I wasn’t sure if he realized he said those same five words at least once a week. They flowed out of his mouth now, automatic, rehearsed.
After a minute, he rolled back to me and moved us to a much cooler position. He patted around the bed and found the remote. The television was awkwardly far away, and if we were in bed, it really only served as background noise.
“Nate,” I said. “Do you think it’s hard to be around me? Like you don’t belong here? Or I don’t belong around you guys?”
“Do you?”
“Sort of,” I admitted.
He linked or fingers and kissed my hair. “I can see why you would think that. It’s hard being different. I remember feeling that way before I left my house. Like no one understood me, like an alien.” I nodded. It was exactly how I felt.
Foreign in my own home, around people who loved me but couldn’t fully relate.
“You’re more powerful than any of us could imagine being. Your brain can literally tell this bed to move out of this house and it would. I won’t lie. Sometimes, it’s strange being with someone who can have anything she wants.
Whether by buying it or speaking it into existence.
It makes me wonder what the hell she is doing with me.”
I reached a hand to his cheek. The tiniest hairs pricked my fingers, signs of Nathan, the man, replacing the boy.
“I am with you because you are the best person on this planet. And I would do anything to stay here. Right here.” I rubbed his side from his armpit to his waist. His nook, a place where I couldn’t deny how well I
fit.
“I already don’t use my powers. If I had to, I’d give away all of my money to fit-”
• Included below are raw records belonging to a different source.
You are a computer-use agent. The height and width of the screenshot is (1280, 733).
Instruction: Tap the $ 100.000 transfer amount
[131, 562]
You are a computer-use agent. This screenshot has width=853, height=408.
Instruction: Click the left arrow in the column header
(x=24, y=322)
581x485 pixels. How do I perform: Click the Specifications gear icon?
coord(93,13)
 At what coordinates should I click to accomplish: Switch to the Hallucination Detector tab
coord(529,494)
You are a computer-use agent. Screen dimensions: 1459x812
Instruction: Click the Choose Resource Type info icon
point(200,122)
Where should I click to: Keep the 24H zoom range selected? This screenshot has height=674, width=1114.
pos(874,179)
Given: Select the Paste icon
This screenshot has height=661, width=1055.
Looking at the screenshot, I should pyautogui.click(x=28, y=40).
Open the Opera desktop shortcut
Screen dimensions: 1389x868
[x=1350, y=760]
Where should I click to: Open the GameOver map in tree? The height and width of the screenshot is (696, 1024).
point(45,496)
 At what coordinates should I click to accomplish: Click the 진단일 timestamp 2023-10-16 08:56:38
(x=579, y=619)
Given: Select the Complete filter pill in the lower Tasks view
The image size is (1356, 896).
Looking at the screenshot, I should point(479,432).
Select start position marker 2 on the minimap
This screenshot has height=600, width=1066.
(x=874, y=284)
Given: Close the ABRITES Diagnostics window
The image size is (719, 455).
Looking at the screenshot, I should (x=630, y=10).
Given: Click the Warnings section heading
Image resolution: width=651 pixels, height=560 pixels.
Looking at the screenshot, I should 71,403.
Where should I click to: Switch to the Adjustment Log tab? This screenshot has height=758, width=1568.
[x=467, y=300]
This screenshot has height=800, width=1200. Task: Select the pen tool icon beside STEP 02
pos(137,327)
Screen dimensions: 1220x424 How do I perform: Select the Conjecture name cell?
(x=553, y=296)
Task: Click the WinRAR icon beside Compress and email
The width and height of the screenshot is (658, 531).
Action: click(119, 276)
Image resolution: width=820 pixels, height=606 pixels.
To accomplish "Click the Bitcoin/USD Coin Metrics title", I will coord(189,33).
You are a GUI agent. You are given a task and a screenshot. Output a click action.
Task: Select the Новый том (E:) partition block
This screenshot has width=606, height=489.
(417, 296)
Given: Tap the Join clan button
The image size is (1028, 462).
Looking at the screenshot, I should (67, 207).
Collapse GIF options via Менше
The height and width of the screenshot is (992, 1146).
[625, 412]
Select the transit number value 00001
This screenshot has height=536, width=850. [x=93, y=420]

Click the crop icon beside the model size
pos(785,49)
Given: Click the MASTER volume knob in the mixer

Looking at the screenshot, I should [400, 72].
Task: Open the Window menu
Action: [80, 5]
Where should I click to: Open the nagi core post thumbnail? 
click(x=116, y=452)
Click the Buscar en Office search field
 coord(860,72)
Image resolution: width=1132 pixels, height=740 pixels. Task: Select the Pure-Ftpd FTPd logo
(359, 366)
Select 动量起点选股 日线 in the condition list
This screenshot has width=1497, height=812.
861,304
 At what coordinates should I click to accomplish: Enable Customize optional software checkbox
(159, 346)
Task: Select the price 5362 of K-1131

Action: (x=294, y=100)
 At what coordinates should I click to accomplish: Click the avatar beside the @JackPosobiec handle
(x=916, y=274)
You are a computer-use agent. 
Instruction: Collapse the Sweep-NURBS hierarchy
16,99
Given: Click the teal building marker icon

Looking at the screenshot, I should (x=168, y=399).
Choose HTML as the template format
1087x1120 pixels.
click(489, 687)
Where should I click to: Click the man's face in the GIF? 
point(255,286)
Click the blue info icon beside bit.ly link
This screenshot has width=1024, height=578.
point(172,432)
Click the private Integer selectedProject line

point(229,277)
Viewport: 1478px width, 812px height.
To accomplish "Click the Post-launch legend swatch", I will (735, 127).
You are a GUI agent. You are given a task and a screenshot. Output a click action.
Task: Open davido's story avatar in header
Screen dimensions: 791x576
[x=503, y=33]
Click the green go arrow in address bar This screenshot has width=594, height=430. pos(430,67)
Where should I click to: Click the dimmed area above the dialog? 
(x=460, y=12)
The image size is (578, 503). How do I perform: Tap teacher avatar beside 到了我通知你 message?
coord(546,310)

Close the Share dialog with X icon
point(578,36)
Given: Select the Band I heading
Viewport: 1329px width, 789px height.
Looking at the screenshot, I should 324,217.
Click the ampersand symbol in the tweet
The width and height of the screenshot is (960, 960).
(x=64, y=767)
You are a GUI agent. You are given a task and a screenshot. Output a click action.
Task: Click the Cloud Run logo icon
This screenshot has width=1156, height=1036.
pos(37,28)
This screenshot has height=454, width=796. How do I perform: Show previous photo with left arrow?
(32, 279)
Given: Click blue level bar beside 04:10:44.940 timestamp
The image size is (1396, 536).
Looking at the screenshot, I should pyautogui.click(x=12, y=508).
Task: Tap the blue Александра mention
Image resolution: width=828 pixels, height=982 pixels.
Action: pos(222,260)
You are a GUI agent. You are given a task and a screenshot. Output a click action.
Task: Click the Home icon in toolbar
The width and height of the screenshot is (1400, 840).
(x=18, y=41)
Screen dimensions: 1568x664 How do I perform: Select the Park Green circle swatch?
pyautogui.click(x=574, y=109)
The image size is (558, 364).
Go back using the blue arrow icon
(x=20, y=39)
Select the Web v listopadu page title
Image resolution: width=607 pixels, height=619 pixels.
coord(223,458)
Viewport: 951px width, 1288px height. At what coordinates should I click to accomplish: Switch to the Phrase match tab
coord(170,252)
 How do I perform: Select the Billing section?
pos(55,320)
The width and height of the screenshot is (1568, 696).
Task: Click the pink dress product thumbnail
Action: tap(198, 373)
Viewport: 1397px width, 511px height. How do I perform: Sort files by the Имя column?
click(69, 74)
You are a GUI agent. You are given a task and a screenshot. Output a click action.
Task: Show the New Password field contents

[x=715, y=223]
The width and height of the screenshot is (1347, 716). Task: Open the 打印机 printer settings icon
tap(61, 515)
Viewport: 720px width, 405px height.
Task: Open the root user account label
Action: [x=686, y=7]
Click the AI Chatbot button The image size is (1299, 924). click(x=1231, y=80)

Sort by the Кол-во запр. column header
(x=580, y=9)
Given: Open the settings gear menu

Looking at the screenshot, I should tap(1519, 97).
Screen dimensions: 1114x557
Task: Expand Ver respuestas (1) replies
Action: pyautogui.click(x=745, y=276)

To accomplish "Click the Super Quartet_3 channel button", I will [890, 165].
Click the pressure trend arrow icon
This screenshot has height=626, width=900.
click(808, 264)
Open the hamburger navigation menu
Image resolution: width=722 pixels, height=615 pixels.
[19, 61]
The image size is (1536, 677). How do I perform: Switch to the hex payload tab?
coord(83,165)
“That’s nuts. You don’t have to do that. Nothing can break us up. Not money. Not magic. Not even deadly brains.” He took a deep breath and let it out with a chuckle. “And I’d stalk you if you ever left me, so don’t even try.”
“You’re such a creep.”
We laughed, and I burrowed deeper into his nook.
“I’m kidding about the stalking. But I know we won’t ever break up. I think you’re my soul mate. I’d bet I would’ve found you eventually, even without Sophia’s help. I always wanted to go to New Haven.”